───── DATA UNDER STUDY
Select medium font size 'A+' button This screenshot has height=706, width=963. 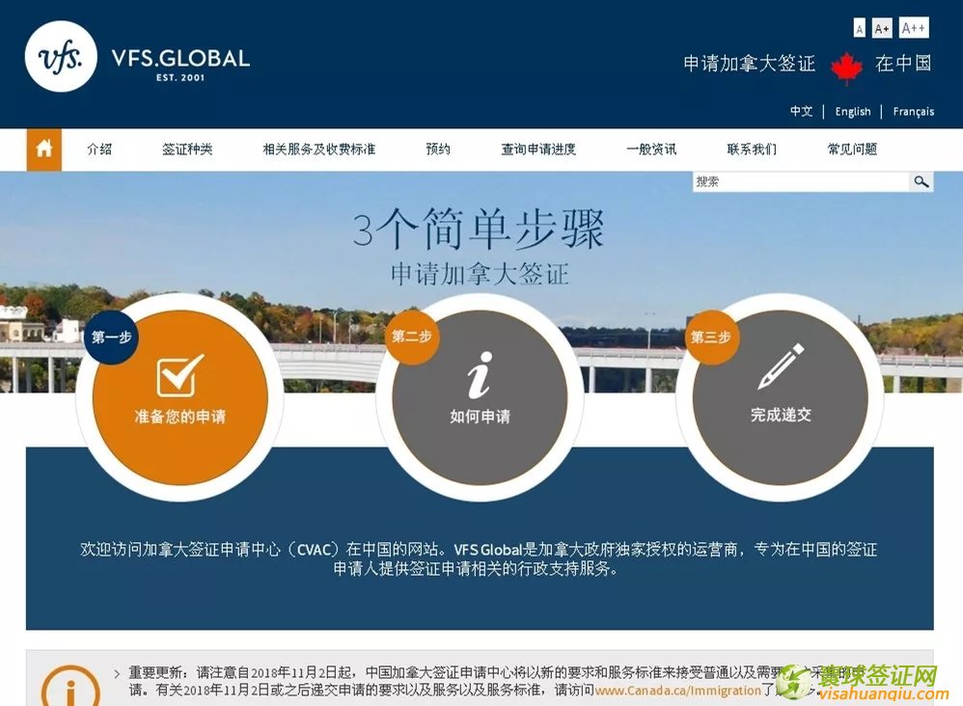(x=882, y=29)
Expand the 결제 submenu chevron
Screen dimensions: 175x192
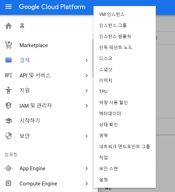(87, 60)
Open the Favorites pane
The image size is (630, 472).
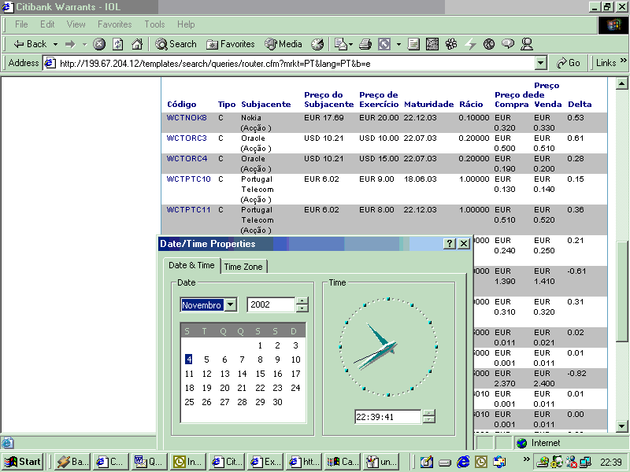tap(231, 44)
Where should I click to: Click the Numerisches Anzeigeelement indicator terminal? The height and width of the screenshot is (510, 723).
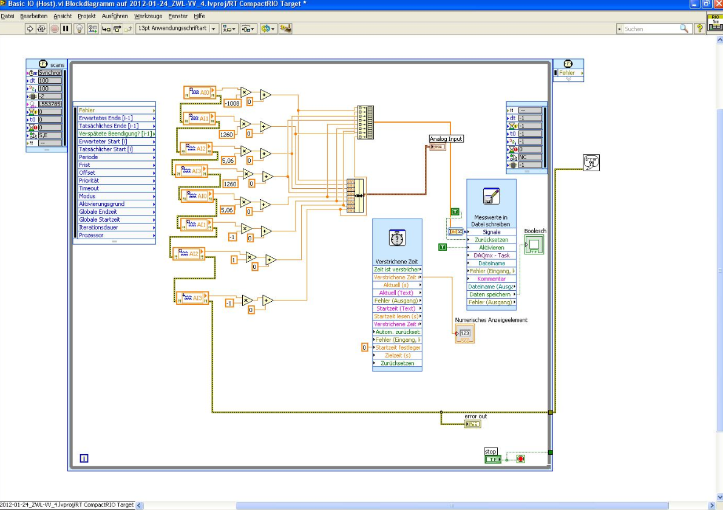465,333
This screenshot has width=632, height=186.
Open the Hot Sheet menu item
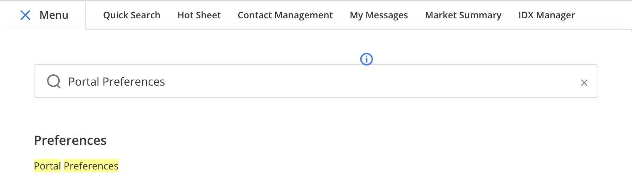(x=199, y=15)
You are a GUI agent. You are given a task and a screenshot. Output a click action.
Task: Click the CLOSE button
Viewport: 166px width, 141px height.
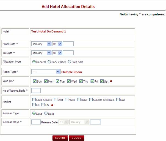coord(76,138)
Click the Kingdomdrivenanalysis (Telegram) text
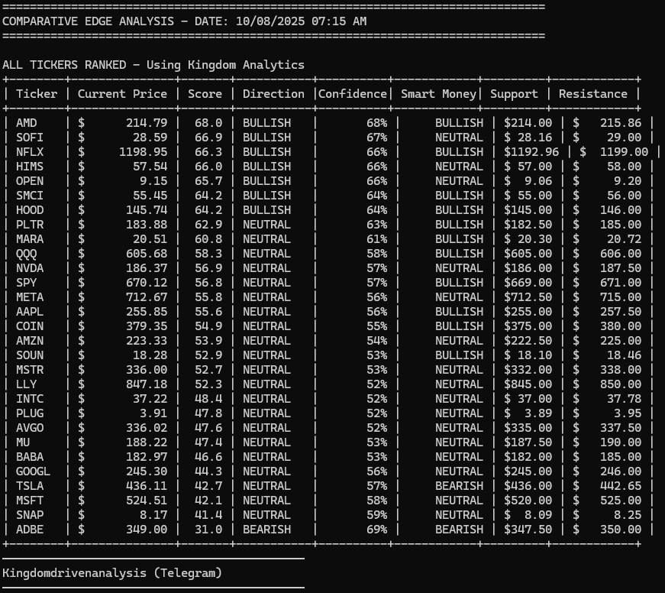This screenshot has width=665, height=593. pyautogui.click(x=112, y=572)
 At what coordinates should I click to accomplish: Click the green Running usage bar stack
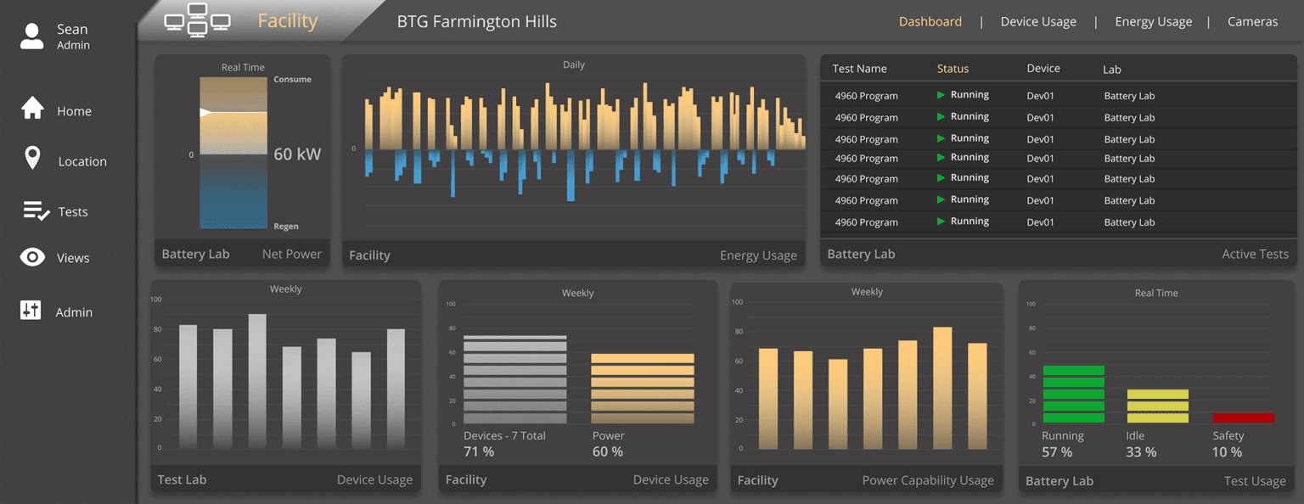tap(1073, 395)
──────────
───── DATA UNDER STUDY
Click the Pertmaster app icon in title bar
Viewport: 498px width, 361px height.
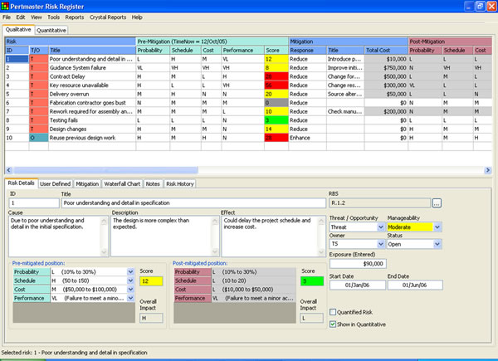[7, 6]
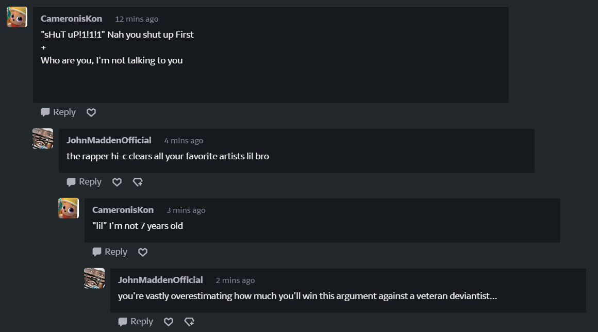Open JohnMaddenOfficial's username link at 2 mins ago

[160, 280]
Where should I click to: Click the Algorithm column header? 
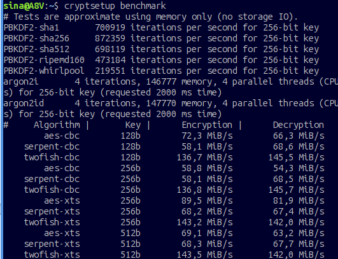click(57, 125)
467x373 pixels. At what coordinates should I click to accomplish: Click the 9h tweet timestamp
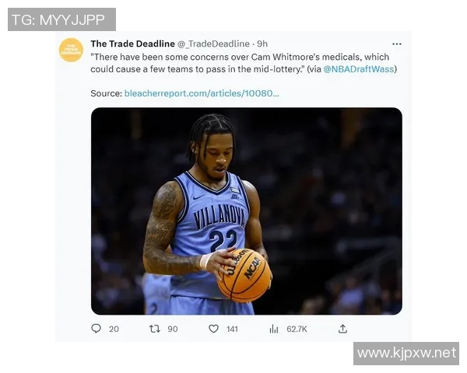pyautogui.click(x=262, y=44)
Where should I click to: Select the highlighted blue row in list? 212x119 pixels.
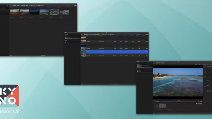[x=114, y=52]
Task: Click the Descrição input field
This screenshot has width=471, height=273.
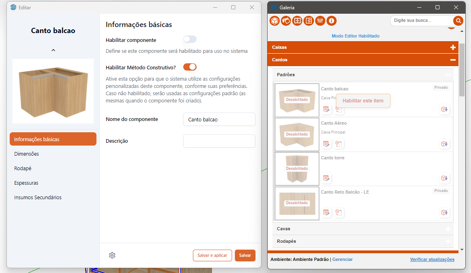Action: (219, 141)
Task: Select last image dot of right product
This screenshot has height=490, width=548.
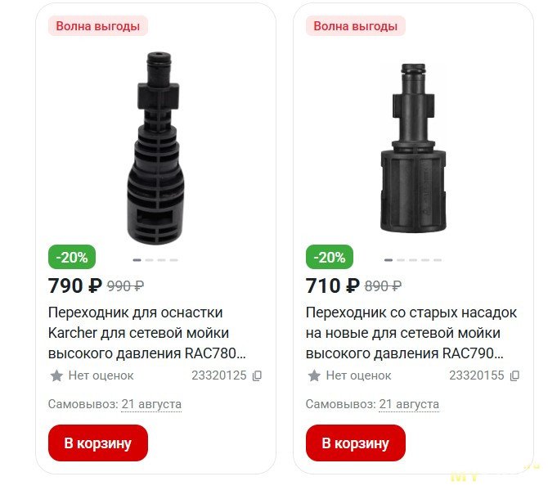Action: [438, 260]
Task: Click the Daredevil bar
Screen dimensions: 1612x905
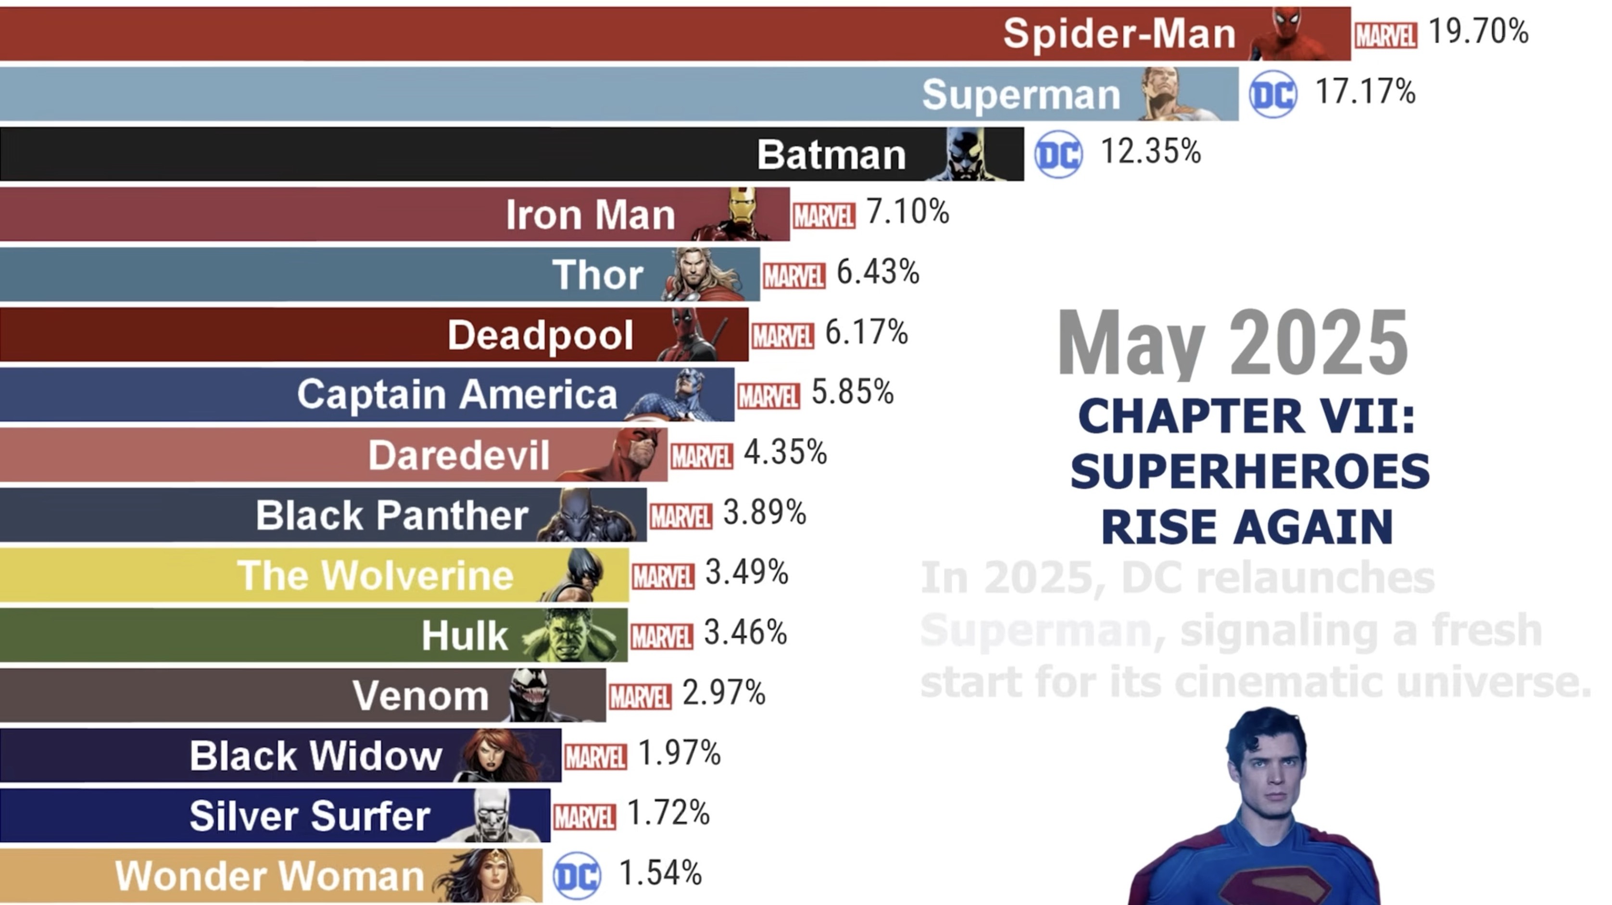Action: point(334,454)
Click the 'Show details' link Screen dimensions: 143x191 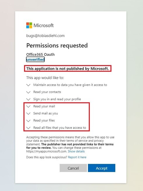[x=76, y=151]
──────────
▶ **WORK INSTRUCTIONS**: Copy the entries above exactly, but only the stretch from the line containing "Task: Click the Descrição input field" through the line containing "Task: Click the Daredevil bar". Keep both end lines; drop the pictures.

▶ **THE COMPLETED TASK**:
Task: Click the Descrição input field
This screenshot has width=471, height=273.
Action: (219, 141)
Task: Select last image dot of right product
This screenshot has height=490, width=548.
Action: [438, 260]
Task: Click the Daredevil bar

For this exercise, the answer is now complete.